# Data: Past, Present, Future
## Lab 11
## Databases and recommendation engines


> Campaigns are moving away from the meaningless labels of pollsters and newsweeklies — “Nascar dads” and “waitress moms” — and moving toward treating each voter as a separate person. In 2012 you didn’t just have to be an African-American from Akron or a suburban married female age 45 to 54. More and more, the information age allows people to be complicated, contradictory and unique. New technologies and an abundance of data may rattle the senses, but they are also bringing a fresh appreciation of the value of the individual to American politics.

Ethan Roeder, [“I Am Not Big Brother”](http://www.nytimes.com/2012/12#/06/opinion/i-am-not-big-brother.html?_r=0)


## connecting people and the long tail

>In 1988, a British mountain climber named Joe Simpson wrote a book called *Touching the Void*, a harrowing account of near death in the Peruvian Andes. It got good reviews but, only a modest success, it was soon forgotten. Then, a decade later, a strange thing happened. Jon Krakauer wrote *Into Thin Air*, another book about a mountain-climbing tragedy, which became a publishing sensation. Suddenly *Touching the Void* started to sell again. . .. 

> What happened? In short, Amazon.com recommendations. The online bookseller's software noted patterns in buying behavior and suggested that readers who liked *Into Thin Air* would also like *Touching the Void*. People took the suggestion, agreed wholeheartedly, wrote rhapsodic reviews. More sales, more algorithm-fueled recommendations, and the positive feedback loop kicked in.

Chris Anderson, [The Long Tail](https://www.wired.com/2004/10/tail/)
                
![long tail](https://media.wired.com/photos/5a59579a5451ae3d197fcf65/master/w_650,c_limit/FF_170_tail2_f.gif)

![long tail connection](https://media.wired.com/photos/5a5957cf2bbf59566d73366b/master/w_550,c_limit/FF_170_tail6_f.gif)



## Netflix prize

In 2009, BellKor's Pragmatic Chaos won the Netflix Prize for building a superior movie recommender system.

![winners](https://graphics8.nytimes.com/images/2009/09/21/technology/netflixawards.480.jpg)



![netflix prize](https://i.imgur.com/6TUm2Yj.png)



(see the cached version at https://web.archive.org/web/20070202023620/http://www.netflixprize.com:80/rules)


Netflix data set:

> 5-star ratings on 17770 movies and 480189 anonymous users over ~7 years. total of 100480507 ratings

A good deal of commerical data to use machine learning on, collected over time by the ordinary actions of users. Potentially telling us an awful lot about users


We'll try a smaller data set. We won't win a million dollars.


In [None]:
%matplotlib inline

import pandas as pd
import matplotlib.pyplot as plt
import numpy as np

We'll be using the MovieLens data set with 100K ratings from http://grouplens.org/datasets/movielens/. For now, it's available to you locally. There you can find much bigger sets.

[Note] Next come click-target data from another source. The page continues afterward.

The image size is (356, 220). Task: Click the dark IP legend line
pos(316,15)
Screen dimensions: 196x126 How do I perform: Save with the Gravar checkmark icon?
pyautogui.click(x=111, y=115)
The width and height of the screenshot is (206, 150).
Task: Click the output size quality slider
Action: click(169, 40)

(Compare a great blog post using `pandas` on the same data: http://www.gregreda.com/2013/10/26/using-pandas-on-the-movielens-dataset/.) The approach and tools are slightly different. Worth checking out!

You need to have a directory ml-100k in the same place as this notebook.

We are going to look at three files: u.data, u.item, u.user


![relational](http://imgur.com/ZhpRFTj.png)

## relational database

>[The relational model] organizes data into one or more tables (or "relations") of columns and rows, with a unique key identifying each row. 

>each table/relation represents one "entity type" (such as customer or product). The rows represent instances of that type of entity (such as "Lee" or "chair") and the columns representing values attributed to that instance (such as address or price). (h/t wikipedia)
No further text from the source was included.